- [SOURCE MATERIAL]
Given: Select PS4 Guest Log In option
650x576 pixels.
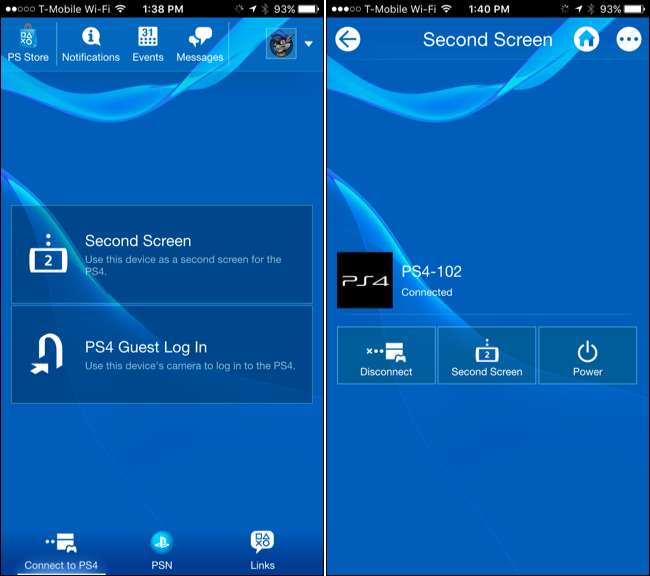Looking at the screenshot, I should [x=162, y=354].
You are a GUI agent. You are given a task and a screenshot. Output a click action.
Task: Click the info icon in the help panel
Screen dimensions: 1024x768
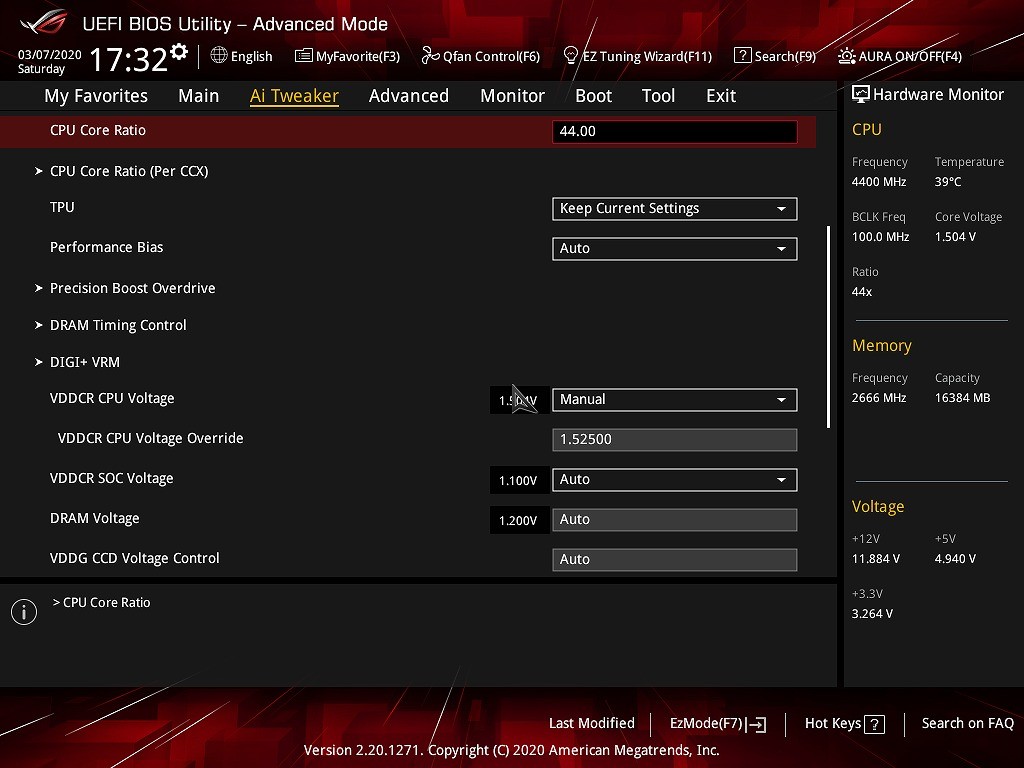pyautogui.click(x=24, y=612)
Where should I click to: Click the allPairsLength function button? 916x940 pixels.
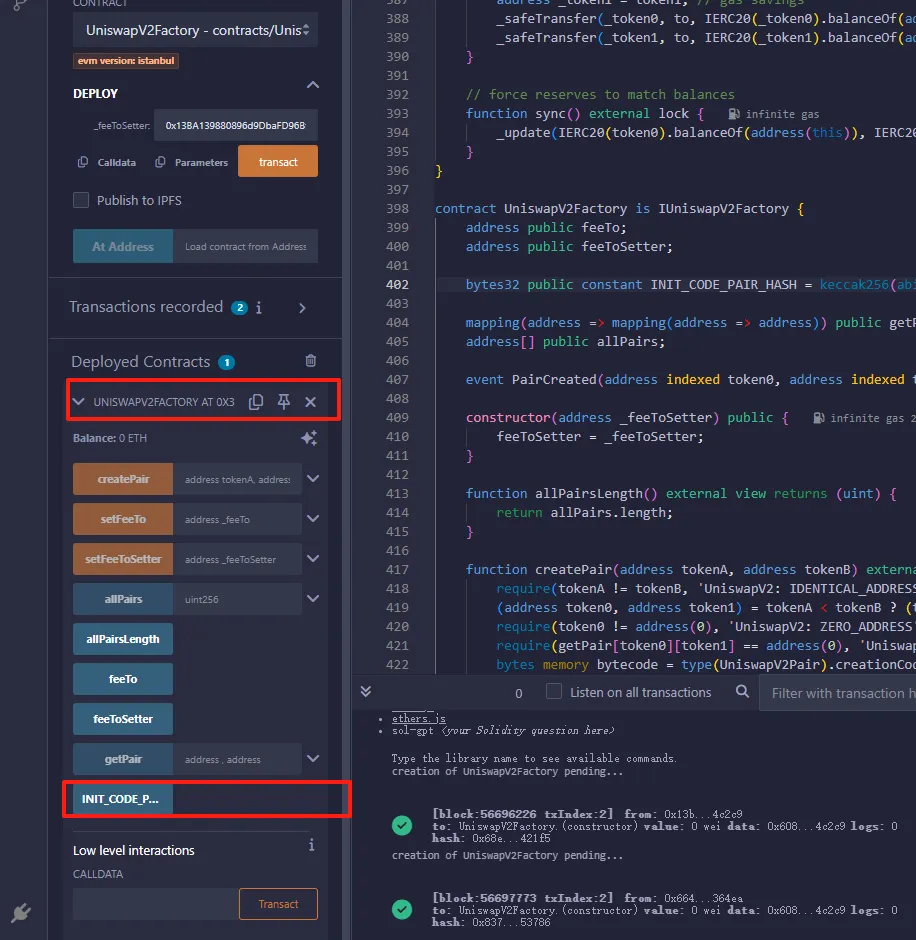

- [EXERCISE] Write out the listing above again, exactly, but with no pictures in the copy.

- [RESPONSE TO THE TASK]
Given: Select PS4 Guest Log In option
650x576 pixels.
Looking at the screenshot, I should [x=162, y=354].
You are a GUI agent. You are given a task and a screenshot. Output a click action.
Task: Click the info icon in the help panel
Screen dimensions: 1024x768
pyautogui.click(x=24, y=612)
Where should I click to: Click the allPairsLength function button? 916x940 pixels.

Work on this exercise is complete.